The abolition of the death penalty in Canada came as the culmination of many years of work by high level politicians. This progression was driven by the desire to elevate Canada among its allies and bring itself, and the Canadian Criminal Justice system, into the modern era. Although there was an attempt to reinstate the death penalty in Canada in 1987, a reinstatement would have faced serious domestic and international legal opposition. The main legal reason facing retentionists it the signing of the Canadian Charter of Rights and Freedoms in 1982. Article 7 of the Charter states that “Everyone has the right to life, liberty and security of the person”. While prison is able to deprive freedom from convicts, it still abides by Article 7. Though uncontested at the time, during a case in the early 2000’s, the Supreme Court of Canada surmised that the death penalty would be incompatible with the Canadian Charter of Rights and Freedoms should an attempt be made to reinstate it. This incompatibility also extends to upholding international law and criminals located in Canada, but facing extradition for capital crimes in other countries. All persons in Canada, whether Canadian or not, are still protected by the Canadian Charter of Rights and Freedoms. In 1991, during a case in front of the Supreme Court of Canada, the extradition of two American fugitives was only carried out following the United States signing a guarantee that they would not face the death penalty for their crimes.

There was never any significant attempt to find a replacement for hanging in Canada as most of the alternative methods were introduced after Canada stopped using the death penalty. There has been extensive efforts, specifically in the US, to find a humane way of sentencing people to death. Should Canada ever consider reinstating the death penalty, and provided they were able to find a way to successfully challenge the death penalty’s incompatibility with Article 7 of the Charter of Rights and Freedoms, the government would need to carefully consider the ramifications of Article 12 of the Canadian Charter of Rights and Freedoms.

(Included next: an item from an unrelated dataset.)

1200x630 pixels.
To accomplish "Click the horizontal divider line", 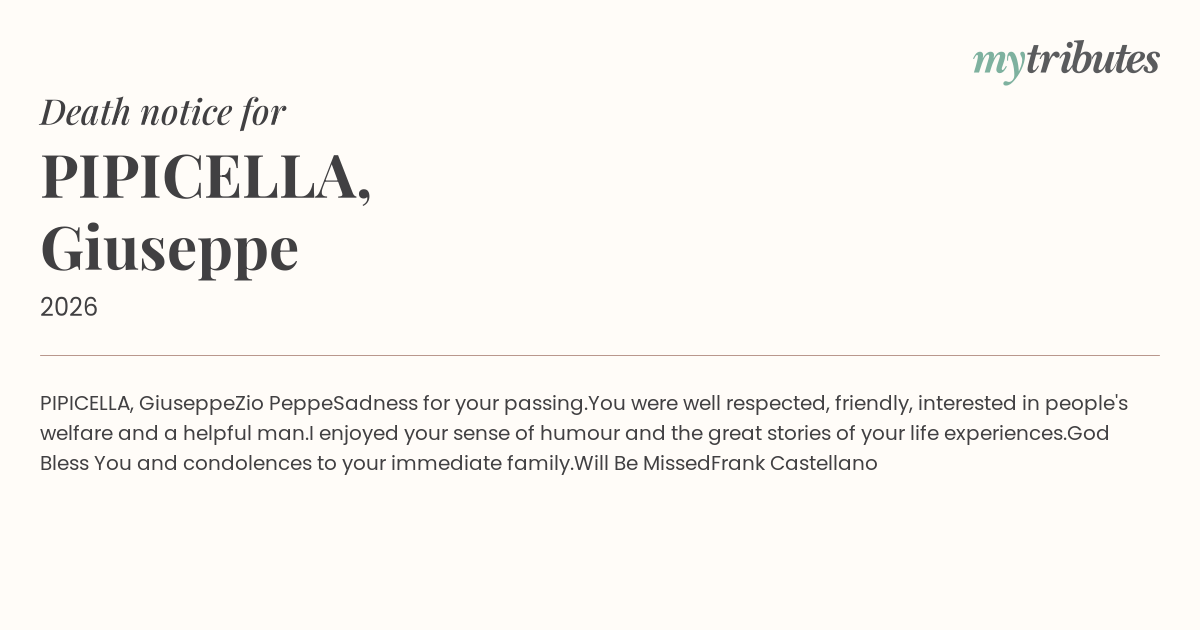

This section states that “Everyone has the right not to be subjected to any cruel and unusual treatment or punishment.” Many, if not all, of the current methods in use by the United States would fail to live up to this due to their systemic unreliability.
The United States has made use of five different methods of capital punishment; hanging, electrocution, firing squad, lethal gas, and lethal injection.
Unfortunately, none of these methods of capital punishment are completely humane. Long drop hanging has always required a fine balance between a long enough drop to break the neck, and one short enough so as to not decapitate the prisoner. Canada’s second hangman was relieved of his duty for the miscalculated hanging of Thomasina Sarao in Montreal in 1935, where she was decapitated. If the drop was too short prisoners would end up hanging by their neck, slowly suffocating until they died of asphyxiation.
The use of electrocution as a methods of execution has also been phased out as it too is considered too inhumane. The practice was phased out after multiple cases where recipients were only killed after multiple shocks, and with large electric burns to areas of their bodies around the electrodes.
Firing squads have historically been used mainly in military settings, both by the Canadian Forces as well as the US military. While not in extensive use today, there have been instances where the condemned has survived the first volley of shots, and has suffered in agony waiting for a second round.
Lethal gas chambers also have a controversial history as they have resulted in situations where the condemned has suffered for minutes on end, gasping for air as they slowly suffocate on the poisonous gas.
Finally, the use of lethal injection, which is currently the main method used in carrying out capital punishment in the US, has also not been without incident. There have been multiple cases where prisoners have writhed in agony from internal chemical burns for minutes after being injected before they finally succumb to the chemicals. There is also a shortage of chemicals needed to perform these procedures as the only companies able to produce them are located in Europe, and are banned from exporting them for execution purposes.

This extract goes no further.